Task to complete ::
Your response needs to be the data below, retyped exactly.

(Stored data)
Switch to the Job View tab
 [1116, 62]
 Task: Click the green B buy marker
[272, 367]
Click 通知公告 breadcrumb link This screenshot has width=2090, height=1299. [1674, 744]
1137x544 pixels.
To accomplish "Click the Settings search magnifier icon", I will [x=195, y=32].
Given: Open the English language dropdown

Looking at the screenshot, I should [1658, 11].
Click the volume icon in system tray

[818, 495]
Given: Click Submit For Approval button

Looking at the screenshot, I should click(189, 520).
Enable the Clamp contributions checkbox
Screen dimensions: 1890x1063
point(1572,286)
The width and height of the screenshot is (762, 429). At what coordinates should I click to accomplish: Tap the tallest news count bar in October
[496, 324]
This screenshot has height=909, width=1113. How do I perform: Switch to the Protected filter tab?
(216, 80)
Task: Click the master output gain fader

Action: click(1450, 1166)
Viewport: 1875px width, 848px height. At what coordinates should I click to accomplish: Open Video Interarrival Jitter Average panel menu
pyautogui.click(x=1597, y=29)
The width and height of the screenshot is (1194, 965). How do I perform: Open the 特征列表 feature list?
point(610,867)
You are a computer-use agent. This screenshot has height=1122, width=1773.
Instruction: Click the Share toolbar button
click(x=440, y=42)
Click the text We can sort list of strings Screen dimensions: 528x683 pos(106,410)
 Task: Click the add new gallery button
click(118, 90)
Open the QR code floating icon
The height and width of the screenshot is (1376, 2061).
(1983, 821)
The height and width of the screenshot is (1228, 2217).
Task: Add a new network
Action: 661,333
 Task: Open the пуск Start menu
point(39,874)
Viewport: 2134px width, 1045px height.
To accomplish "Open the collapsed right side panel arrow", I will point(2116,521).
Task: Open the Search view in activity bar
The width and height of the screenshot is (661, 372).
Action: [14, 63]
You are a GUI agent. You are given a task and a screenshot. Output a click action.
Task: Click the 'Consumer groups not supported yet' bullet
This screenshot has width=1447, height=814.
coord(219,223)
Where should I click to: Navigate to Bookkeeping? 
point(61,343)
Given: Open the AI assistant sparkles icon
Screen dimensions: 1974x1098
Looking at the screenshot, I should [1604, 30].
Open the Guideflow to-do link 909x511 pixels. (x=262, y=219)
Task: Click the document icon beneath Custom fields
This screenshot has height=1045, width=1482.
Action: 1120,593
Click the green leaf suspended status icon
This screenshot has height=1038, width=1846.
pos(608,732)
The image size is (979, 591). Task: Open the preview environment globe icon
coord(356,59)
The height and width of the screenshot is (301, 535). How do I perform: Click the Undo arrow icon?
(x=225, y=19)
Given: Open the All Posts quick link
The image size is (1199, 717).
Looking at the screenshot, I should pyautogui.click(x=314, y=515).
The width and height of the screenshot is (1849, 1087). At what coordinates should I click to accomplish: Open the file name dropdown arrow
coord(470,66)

Task output ::
Switch to the Job View tab
 [1116, 62]
 Task: Click the green B buy marker
[272, 367]
Click 通知公告 breadcrumb link This screenshot has width=2090, height=1299. [1674, 744]
1137x544 pixels.
To accomplish "Click the Settings search magnifier icon", I will [x=195, y=32].
Given: Open the English language dropdown

Looking at the screenshot, I should [1658, 11].
Click the volume icon in system tray

[818, 495]
Given: Click Submit For Approval button

Looking at the screenshot, I should click(189, 520).
Enable the Clamp contributions checkbox
Screen dimensions: 1890x1063
point(1572,286)
The width and height of the screenshot is (762, 429). At what coordinates should I click to accomplish: Tap the tallest news count bar in October
[496, 324]
This screenshot has height=909, width=1113. How do I perform: Switch to the Protected filter tab?
(216, 80)
Task: Click the master output gain fader

Action: click(1450, 1166)
Viewport: 1875px width, 848px height. At what coordinates should I click to accomplish: Open Video Interarrival Jitter Average panel menu
pyautogui.click(x=1597, y=29)
The width and height of the screenshot is (1194, 965). How do I perform: Open the 特征列表 feature list?
point(610,867)
You are a computer-use agent. This screenshot has height=1122, width=1773.
Instruction: Click the Share toolbar button
click(x=440, y=42)
Click the text We can sort list of strings Screen dimensions: 528x683 pos(106,410)
 Task: Click the add new gallery button
click(118, 90)
Open the QR code floating icon
The height and width of the screenshot is (1376, 2061).
(1983, 821)
The height and width of the screenshot is (1228, 2217).
Task: Add a new network
Action: 661,333
 Task: Open the пуск Start menu
point(39,874)
Viewport: 2134px width, 1045px height.
To accomplish "Open the collapsed right side panel arrow", I will point(2116,521).
Task: Open the Search view in activity bar
The width and height of the screenshot is (661, 372).
Action: [14, 63]
You are a GUI agent. You are given a task and a screenshot. Output a click action.
Task: Click the 'Consumer groups not supported yet' bullet
This screenshot has width=1447, height=814.
coord(219,223)
Where should I click to: Navigate to Bookkeeping? 
point(61,343)
Given: Open the AI assistant sparkles icon
Screen dimensions: 1974x1098
Looking at the screenshot, I should [1604, 30].
Open the Guideflow to-do link 909x511 pixels. (x=262, y=219)
Task: Click the document icon beneath Custom fields
This screenshot has height=1045, width=1482.
Action: 1120,593
Click the green leaf suspended status icon
This screenshot has height=1038, width=1846.
pos(608,732)
The image size is (979, 591). Task: Open the preview environment globe icon
coord(356,59)
The height and width of the screenshot is (301, 535). How do I perform: Click the Undo arrow icon?
(x=225, y=19)
Given: Open the All Posts quick link
The image size is (1199, 717).
Looking at the screenshot, I should pyautogui.click(x=314, y=515).
The width and height of the screenshot is (1849, 1087). At what coordinates should I click to accomplish: Open the file name dropdown arrow
coord(470,66)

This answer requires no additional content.